[Potongan Dokumen]
Orang bijak menyebutnya sebagai ”normal” meski diimbuhi kata keterangan ”baru”. Dengan demikian ”normal baru” sama saja dengan kondisi ”musuh dalam selimut” atau ”tidur dengan musuh”. Manusia normal adalah manusia yang bebas, santai, tak tegang, karena memang aman.
Tidur dengan musuh jelas tak akan bisa tidur, apalagi nyenyak. Kurang tidur akibat tak bisa tidur adalah tidak normal. Kalau Anda menyebutnya sebagai normal, bersiaplah untuk dicekik atau ditikam musuh. Bersiap-siaplah untuk mati sewaktu-waktu.
”Alam terkembang menjadi guru”, adalah peribahasa orang Minang, tetapi pada suku-suku lain juga dikenal kearifan semacam itu. Banyak kearifan lokal Indonesia berupa ungkapan-ungkapan bernas yang disebut ”pepatah” atau ”peribahasa” dalam budaya Melayu, membuktikan kebenaran bahwa alam raya ini gurunya manusia untuk hidup secara benar dan baik. ”Tiada rotan akar pun berguna”. ”Kebo nyusul gudel” (Kerbau menyusu anaknya).
Tetapi ketika hal ini saya bawakan dalam suatu ceramah, di luar dugaan, ada yang membantahnya. ”Apakah Bapak tidak berpikir bahwa alam itu juga membawa bencana bagi hidup manusia?”
Rupanya si penanya berasal dari daerah kepulauan kecil-kecil yang rata-rata pulau-pulau itu berupa pucuk gunung berapi, baik yang masih aktif maupun sudah mati. Orang sulit mencari kehidupan karena ke atas berupa hutan gunung terjal, ke bawah berupa pantai dengan laut yang dalam. Lahan yang mereka tempati juga hanya daerah pesisir yang terbatas.
[/Potongan Dokumen]
[Data Hasil Ekstraksi]
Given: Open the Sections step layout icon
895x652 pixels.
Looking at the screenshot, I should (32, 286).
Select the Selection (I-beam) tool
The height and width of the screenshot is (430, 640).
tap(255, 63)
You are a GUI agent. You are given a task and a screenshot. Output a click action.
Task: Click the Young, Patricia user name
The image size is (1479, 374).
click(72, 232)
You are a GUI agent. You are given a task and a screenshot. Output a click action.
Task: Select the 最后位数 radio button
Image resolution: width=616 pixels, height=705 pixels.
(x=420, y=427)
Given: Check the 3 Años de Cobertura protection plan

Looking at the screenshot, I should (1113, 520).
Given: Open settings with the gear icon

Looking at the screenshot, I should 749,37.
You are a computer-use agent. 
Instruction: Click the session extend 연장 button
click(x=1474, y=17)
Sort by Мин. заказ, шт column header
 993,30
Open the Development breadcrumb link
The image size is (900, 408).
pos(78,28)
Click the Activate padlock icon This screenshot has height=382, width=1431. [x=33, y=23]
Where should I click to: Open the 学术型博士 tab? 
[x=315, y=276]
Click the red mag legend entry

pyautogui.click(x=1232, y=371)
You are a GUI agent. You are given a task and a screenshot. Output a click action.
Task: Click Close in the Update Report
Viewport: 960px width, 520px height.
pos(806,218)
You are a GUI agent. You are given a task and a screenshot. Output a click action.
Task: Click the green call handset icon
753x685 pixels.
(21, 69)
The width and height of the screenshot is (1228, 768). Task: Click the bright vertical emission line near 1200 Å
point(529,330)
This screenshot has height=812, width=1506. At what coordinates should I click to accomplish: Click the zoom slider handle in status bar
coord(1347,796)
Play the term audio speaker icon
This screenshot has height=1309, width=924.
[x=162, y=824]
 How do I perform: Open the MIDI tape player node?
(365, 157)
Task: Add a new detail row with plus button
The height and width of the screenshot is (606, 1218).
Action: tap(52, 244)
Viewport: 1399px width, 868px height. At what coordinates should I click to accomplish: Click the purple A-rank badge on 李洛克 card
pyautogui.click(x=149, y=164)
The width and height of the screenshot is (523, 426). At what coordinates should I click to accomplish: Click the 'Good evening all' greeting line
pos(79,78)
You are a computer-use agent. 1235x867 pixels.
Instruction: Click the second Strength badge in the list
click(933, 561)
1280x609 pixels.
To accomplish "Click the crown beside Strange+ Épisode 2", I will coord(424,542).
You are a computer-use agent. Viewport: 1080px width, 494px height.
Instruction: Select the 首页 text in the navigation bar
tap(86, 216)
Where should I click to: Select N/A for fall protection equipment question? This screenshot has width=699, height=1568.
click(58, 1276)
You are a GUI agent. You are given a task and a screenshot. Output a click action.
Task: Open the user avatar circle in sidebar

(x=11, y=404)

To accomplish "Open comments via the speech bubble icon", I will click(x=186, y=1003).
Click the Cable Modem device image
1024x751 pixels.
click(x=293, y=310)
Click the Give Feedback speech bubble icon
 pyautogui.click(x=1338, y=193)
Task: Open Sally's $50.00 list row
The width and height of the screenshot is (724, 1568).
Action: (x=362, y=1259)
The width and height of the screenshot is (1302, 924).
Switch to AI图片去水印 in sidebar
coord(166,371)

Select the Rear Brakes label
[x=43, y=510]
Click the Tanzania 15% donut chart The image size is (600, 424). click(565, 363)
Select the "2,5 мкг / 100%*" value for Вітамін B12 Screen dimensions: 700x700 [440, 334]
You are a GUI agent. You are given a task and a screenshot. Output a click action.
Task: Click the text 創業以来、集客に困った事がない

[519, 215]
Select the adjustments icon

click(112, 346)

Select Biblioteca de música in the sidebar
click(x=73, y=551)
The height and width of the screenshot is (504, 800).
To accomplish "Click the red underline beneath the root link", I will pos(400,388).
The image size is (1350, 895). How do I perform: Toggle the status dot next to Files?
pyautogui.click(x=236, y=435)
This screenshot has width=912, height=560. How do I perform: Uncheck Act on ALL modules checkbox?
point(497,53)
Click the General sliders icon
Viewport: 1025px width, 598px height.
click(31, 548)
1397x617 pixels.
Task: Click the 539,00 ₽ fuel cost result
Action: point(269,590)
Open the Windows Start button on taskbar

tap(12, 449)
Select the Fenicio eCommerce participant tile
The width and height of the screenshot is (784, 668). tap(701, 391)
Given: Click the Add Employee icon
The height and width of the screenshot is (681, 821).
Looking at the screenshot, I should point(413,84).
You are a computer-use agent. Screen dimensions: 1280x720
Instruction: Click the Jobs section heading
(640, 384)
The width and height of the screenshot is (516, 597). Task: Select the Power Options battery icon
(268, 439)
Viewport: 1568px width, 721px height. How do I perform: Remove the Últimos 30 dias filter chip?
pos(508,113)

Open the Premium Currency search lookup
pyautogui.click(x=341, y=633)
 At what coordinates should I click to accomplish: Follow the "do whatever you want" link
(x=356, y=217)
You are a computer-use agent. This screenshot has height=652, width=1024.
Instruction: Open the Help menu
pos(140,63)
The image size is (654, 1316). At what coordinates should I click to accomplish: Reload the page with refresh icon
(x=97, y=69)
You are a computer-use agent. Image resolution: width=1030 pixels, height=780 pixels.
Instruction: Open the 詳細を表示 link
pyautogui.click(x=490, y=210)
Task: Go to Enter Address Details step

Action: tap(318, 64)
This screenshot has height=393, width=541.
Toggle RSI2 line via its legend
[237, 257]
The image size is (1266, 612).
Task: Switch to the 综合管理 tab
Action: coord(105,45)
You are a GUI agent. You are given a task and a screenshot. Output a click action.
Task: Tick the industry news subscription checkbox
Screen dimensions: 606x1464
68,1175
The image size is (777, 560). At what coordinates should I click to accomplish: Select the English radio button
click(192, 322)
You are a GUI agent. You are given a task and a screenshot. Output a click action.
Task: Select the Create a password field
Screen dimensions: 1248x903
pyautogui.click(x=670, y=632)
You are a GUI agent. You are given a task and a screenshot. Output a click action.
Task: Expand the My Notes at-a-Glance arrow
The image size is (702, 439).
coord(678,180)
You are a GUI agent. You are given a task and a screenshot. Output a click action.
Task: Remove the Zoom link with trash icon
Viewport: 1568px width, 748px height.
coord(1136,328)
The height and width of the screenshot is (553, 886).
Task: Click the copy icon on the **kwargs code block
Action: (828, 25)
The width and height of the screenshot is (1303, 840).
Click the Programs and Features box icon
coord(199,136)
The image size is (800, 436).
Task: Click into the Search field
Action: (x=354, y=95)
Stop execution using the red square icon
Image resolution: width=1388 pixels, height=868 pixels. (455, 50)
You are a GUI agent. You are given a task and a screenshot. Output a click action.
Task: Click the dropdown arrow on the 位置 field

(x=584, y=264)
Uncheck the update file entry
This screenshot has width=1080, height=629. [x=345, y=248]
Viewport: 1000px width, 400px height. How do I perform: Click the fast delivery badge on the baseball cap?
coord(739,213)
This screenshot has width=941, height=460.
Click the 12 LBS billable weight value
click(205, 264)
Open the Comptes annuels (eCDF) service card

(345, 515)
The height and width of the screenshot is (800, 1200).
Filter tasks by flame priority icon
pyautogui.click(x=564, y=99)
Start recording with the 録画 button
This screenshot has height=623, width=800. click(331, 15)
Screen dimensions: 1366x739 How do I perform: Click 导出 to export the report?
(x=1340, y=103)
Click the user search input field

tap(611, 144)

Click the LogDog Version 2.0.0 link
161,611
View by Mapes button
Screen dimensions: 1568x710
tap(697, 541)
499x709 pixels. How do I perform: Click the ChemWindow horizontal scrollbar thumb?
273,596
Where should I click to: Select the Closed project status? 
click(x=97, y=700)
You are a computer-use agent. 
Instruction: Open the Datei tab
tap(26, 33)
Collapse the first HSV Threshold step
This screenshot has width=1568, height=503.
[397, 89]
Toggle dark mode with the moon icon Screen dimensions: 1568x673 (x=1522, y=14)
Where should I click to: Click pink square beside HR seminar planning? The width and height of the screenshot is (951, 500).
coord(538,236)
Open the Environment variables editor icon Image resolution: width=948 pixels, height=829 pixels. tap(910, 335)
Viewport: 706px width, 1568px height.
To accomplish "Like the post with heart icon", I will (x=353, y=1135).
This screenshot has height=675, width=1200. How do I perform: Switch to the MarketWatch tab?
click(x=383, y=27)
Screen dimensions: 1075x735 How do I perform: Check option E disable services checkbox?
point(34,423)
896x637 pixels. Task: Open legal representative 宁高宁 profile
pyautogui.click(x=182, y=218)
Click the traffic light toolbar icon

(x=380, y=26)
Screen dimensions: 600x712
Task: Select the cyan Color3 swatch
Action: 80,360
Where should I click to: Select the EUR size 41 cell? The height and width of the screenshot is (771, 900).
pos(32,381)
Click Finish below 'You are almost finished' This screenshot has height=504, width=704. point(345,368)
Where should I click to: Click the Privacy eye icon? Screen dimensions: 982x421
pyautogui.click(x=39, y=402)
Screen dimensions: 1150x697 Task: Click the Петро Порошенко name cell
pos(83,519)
[/Data Hasil Ekstraksi]
**Daftar Tugas:**
1. Tuliskan kembali seluruh bagian teks tentang alam sebagai guru, mulai dari "Rupanya si penanya" hingga "pesisir yang terbatas.". Ganti "Lahan" dengan "Tanah".
2. Jawablah pertanyaan berikut berdasarkan teks tentang alam sebagai guru.
(a) Peribahasa "Alam terkembang menjadi guru" berasal dari suku apa?
(b) Apa arti ungkapan "Kebo nyusul gudel" menurut teks?
(c) Daerah mana yang ditempati orang-orang di kepulauan asal si penanya?
3. Teruskan teks tentang alam sebagai guru, dimulai sesudah kalimat terakhirnya.

**Hasil Latihan:**
1.
Rupanya si penanya berasal dari daerah kepulauan kecil-kecil yang rata-rata pulau-pulau itu berupa pucuk gunung berapi, baik yang masih aktif maupun sudah mati. Orang sulit mencari kehidupan karena ke atas berupa hutan gunung terjal, ke bawah berupa pantai dengan laut yang dalam. Tanah yang mereka tempati juga hanya daerah pesisir yang terbatas.

2.
(a) Suku Minang.
(b) Kerbau menyusu anaknya.
(c) Daerah pesisir yang terbatas.

3.
Alam tak memberikan apa-apa kepada manusia. Satu-satunya kesempatan adalah menjadi nelayan. Nelayan menghadapi laut dalam dan ombak bergulung. Alam itu musuh, seperti kita sekarang memusuhi korona.
Bagaimana penduduk pulau-pulau kecil itu hidup bersama alam yang memusuhinya? Mereka membaca dan mempelajari alam lautan dalam itu.
Mereka tahu kapan ada ombak besar, angin kencang, ikan menghilang, sehingga pada hari-hari tertentu dan waktu tertentu para nelayan tak boleh melaut. Apabila ada yang nekat melanggar, hukumannya bukan hanya diderita si pelanggar adat, tetapi juga seluruh masyarakat, yaitu berupa angin badai dan ombak raksasa yang tak berhenti-henti selama beberapa hari.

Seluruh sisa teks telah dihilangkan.